**WHAT THIS EXERCISE ASKS**
(1) From the hero's-journey passage, return the span that begins at the words "Let’s say someone" and stops after the words "of no return.", copied exactly.
(2) Answer these from the hero's-journey passage:
(a) What does Author A's time traveler realize the fulfillment of his assignment will mean?
(b) Where does Author B set her first chapter?
(c) In round two, which stage is being worked on?

**SUPPLIED TEXT**
- - -
In the first round all of us would try to include “the call to adventure” in our story. Author A might start with a time traveler who is on assignment, in his ordinary world of history manipulation, when he realizes the fulfillment of his assignment will mean the destruction of a unique and valuable family. He is tempted to leave his assignment unfulfilled. The call to adventure is the desire to go against his training. I exercise my option of “refusal of the call” by having him start the process that will destroy the family, arranging for the death of the head of the household.
Let’s say someone else, Author B, sets her first chapter in Hoboken, NJ in a soup kitchen where the heroine regularly volunteers. Her Call to Adventure comes when a big, tough biker in line at the soup kitchen invites her to ride with him to her home town in New Mexico. She needs to go home to see her dying father and has no other means, so he only hesitates a moment.
In round two lets say Author B’s story won the first round. We are now working on Road of Trials, including point of no return.
- - -
**DATA BLOCK**

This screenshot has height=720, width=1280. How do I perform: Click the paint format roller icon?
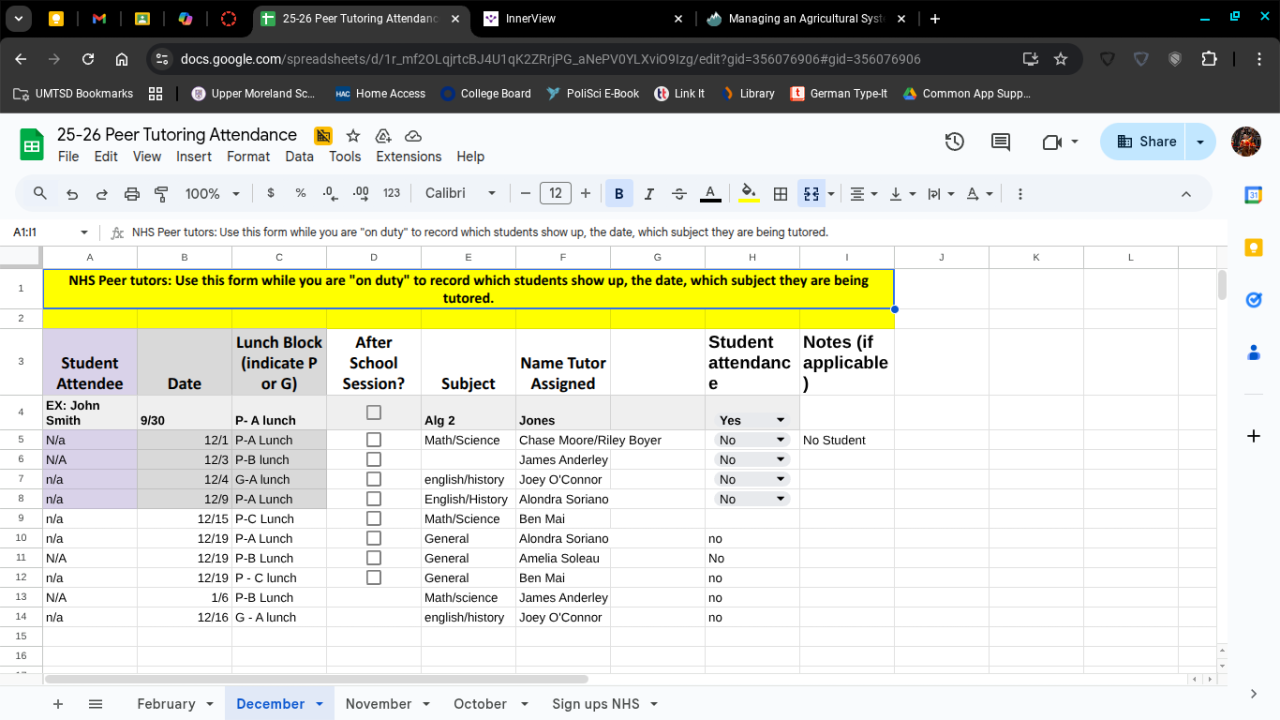161,194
- - -
**RESPONSES PER TASK**
(1)
Let’s say someone else, Author B, sets her first chapter in Hoboken, NJ in a soup kitchen where the heroine regularly volunteers. Her Call to Adventure comes when a big, tough biker in line at the soup kitchen invites her to ride with him to her home town in New Mexico. She needs to go home to see her dying father and has no other means, so he only hesitates a moment.
In round two lets say Author B’s story won the first round. We are now working on Road of Trials, including point of no return.

(2)
(a) The destruction of a unique and valuable family.
(b) In a soup kitchen in Hoboken, NJ, where the heroine regularly volunteers.
(c) Road of Trials, including point of no return.